Consistent with our current finding, ours and other literatures also identified that the activation of NFκB, dysregulation of NO productions, and redox imbalance could play critical roles in the pathogenesis of ME/CFS. In ME/CFS, it is hypothesized that M1 macrophages, which are pro-inflammatory, could be relevant to the disease process. A study[35] suggested that classical monocytes in ME/CFS patients tend to migrate to tissues and become macrophages. High-resolution transcriptomics study after analyzing 13,000 transcriptomes in 33 ME/CFS patients followed by functional network analysis also identified upregulations of inflammatory mediators such as IL-8, NFκB, and TNF-α, associated with the M1Mφ function. Our previous study also demonstrated the activation of STAT3 in these inflammatory Mφs and downstream expressions of inflammatory cytokines such as IL6 and RANTES also play key role in the ME/CFS.
Elevated levels of inactivated phospho ATG13 have been previously reported [14] in the plasma samples of ME/CFS patients, indicating that the current findings are highly pertinent to the pathogenesis of ME/CFS. Moreover, the study of mitochondrial OXPHOS showed that ME/CFS patients have a deficiency in energy metabolism in immune cells, highlighting the relevance of our current research in the molecular mechanisms of disease progression.

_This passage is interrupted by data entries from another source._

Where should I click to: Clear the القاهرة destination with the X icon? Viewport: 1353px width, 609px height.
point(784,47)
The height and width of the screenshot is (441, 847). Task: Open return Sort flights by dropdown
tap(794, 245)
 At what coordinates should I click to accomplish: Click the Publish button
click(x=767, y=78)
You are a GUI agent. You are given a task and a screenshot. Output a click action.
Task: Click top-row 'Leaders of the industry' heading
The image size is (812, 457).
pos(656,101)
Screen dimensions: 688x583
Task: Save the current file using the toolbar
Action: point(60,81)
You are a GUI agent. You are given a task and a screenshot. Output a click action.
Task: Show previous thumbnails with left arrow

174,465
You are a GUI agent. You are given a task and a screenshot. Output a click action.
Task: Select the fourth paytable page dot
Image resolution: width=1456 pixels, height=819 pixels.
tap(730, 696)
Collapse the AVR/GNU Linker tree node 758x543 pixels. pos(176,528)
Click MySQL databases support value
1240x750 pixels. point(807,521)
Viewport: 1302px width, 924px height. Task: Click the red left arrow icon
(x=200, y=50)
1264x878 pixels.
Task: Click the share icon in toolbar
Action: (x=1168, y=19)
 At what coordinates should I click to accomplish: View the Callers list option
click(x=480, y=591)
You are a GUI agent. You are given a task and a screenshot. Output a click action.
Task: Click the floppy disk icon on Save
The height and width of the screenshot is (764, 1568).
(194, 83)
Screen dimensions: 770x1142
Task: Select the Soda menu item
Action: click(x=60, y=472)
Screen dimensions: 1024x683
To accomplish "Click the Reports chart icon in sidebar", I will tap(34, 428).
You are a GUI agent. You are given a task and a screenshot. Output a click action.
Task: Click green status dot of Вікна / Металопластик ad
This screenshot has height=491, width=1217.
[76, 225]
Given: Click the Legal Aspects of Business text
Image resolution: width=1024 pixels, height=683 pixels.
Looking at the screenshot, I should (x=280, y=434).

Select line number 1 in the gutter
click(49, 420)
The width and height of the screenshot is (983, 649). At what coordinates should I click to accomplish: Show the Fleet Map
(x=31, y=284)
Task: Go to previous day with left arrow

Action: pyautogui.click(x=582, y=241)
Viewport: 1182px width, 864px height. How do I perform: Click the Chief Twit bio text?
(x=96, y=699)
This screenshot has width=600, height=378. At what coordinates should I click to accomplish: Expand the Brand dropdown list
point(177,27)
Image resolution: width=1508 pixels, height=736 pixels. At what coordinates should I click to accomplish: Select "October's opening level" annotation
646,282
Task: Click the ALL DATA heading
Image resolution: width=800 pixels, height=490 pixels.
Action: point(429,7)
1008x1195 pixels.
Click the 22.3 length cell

They are also doing a study on rapamycin for fatigue:
Future directions: We are currently conducting a decentralized observational clinical trial of mTOR inhibitor rapamycin in the alleviation of clinical symptoms of fatigue in ME/CFS. We are collecting plasma and PBMCs from the participating subjects before and 30, 60, and 90 days after 6mg/week doses of rapamycin. In the future course of study, we will conduct a M1/M2 polarization study in PBMC-derived Mφs. Also, we will investigate once applied if plasma-borne factors could polarize human Mφs to M1 phenotype.